Although many taxi-auto rickshaw unions supported the shutdown, Mumbai's suburban trains and the BEST (Bombay Electric Supply and Transport) bus services were plying -- albeit with hiccups.
Incidents of violence and blockage of rail tracks at various locations on the Western Railway (WR), Central Railway (CR) and its Harbour Line kept disrupting the suburban network at regular intervals, while only four of the 12 services of the newly-introduced air-conditioned local trains could be operated.
The dabbawalas also cancelled their services for the day.
Meanwhile, at least 40 BEST buses were damaged in stone-pelting incidents in different parts of Mumbai.
Many shops and establishments also opened in the city and suburbs but downed shutters some hours later.

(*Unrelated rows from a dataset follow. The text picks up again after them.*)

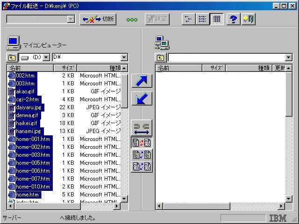
Task: Go up one folder in local panel
Action: [x=12, y=57]
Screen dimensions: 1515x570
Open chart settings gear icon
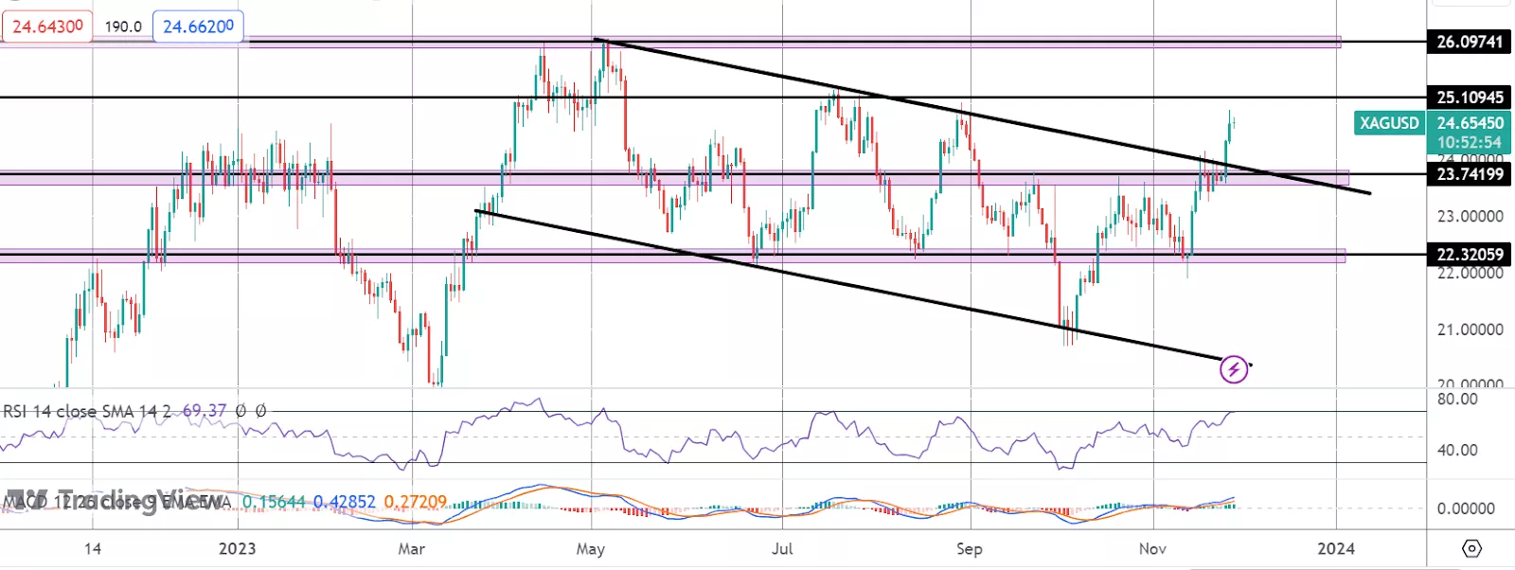click(1471, 548)
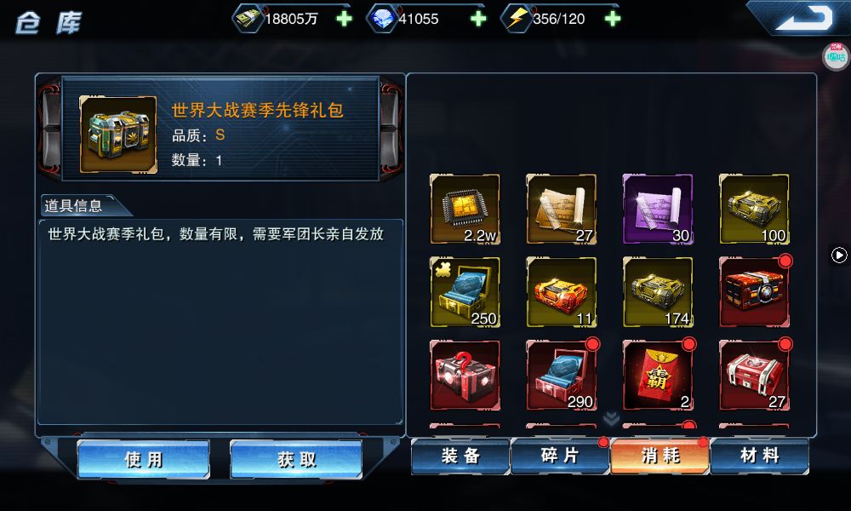The height and width of the screenshot is (511, 851).
Task: Go back using the return arrow
Action: click(x=802, y=18)
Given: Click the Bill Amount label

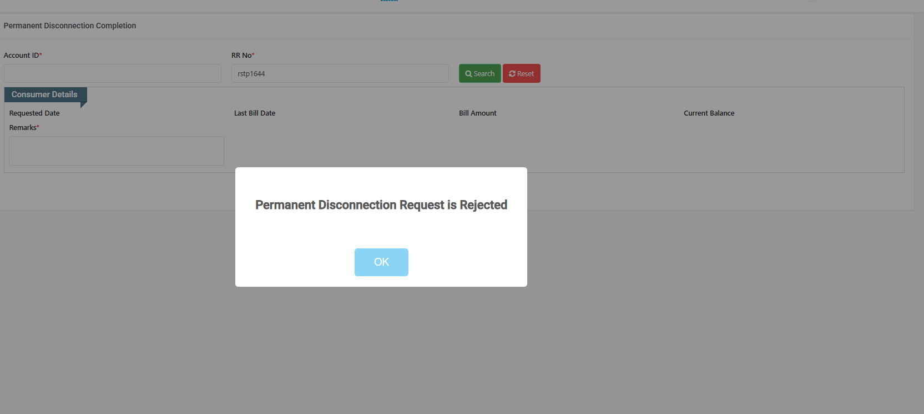Looking at the screenshot, I should 478,113.
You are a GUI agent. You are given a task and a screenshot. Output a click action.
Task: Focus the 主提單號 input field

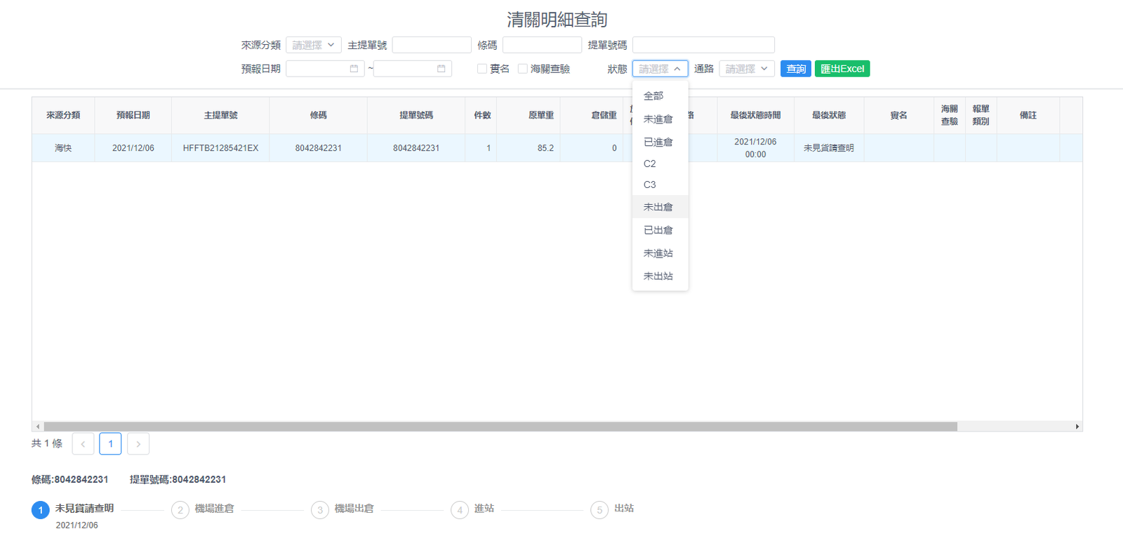tap(432, 45)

The shutdown evoked greater response in mofussil areas compared to urban pockets of Thane, Nagpur, Pune and other cities.
The coastal Konkan region reported a near-total shutdown, as did the Dalit strongholds of Marathwada like Beed, Latur, Solapur, Jalgaon, Dhule, Ahmednagar, Nashik and Palghar.
The busy Mumbai-Pune highway was blocked for nearly an hour.
The Maharashtra State Road Transport Corporation (MSRTC) suspended buses in sensitive districts after 187 of its buses were damaged in Tuesday's violence.
The Bharipa Bahujan Mahasangh, a Dalit party headed by Prakash Ambedkar -- the grandson of B.R. Ambedkar -- which called for the 'peaceful Maharashtra shutdown', termed the shutdown as "successful".
"The shutdown has received tremendous response all over. We are satisfied with the judicial probe announced by the government and hope the truth will emerge. The government must book the perpetrators of the Koregaon-Bhim riots and the death of a youth for murder charges," Ambedkar said.
The shutdown was a fallout of Monday's riots in Koregaon-Bhima, Pune district, during the 200th anniversary celebrations of the Anglo-Maratha War of January 1, 1818.
Members of the Dalit community had gathered around the Victory Pillar erected by the British in Sanaswadi village when stone pelting started leading to the death of 28-year-old Rahul Fatangale.
The Congress and the Nationalist Congress Party blamed the BJP-Shiv Sena government in the state for security lapses that led to the violence.